## [YOUR INSTRUCTIONS]
Before answering, work out how many lines below contain the string "agent"; the reply is that number alone.

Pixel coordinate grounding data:
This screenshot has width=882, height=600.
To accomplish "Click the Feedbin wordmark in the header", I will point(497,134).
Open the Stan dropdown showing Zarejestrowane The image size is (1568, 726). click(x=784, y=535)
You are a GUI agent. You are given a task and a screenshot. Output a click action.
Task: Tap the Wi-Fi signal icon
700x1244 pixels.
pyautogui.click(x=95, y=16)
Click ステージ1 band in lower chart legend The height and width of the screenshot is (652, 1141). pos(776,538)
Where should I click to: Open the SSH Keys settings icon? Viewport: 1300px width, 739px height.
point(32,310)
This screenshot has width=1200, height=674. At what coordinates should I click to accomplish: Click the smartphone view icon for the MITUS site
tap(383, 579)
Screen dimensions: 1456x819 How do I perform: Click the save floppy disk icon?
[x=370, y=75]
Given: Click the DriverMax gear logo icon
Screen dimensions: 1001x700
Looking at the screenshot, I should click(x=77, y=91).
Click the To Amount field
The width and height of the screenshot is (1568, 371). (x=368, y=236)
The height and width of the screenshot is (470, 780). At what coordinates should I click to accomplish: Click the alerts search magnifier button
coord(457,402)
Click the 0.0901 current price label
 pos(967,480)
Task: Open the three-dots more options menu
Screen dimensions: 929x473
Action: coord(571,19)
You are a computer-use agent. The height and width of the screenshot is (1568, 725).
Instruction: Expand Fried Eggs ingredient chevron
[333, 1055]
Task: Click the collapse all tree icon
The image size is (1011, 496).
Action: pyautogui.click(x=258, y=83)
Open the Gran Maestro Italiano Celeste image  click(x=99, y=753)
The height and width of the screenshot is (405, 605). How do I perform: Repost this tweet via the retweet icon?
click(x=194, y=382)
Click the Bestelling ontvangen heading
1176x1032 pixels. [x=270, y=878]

## [OUTPUT]
2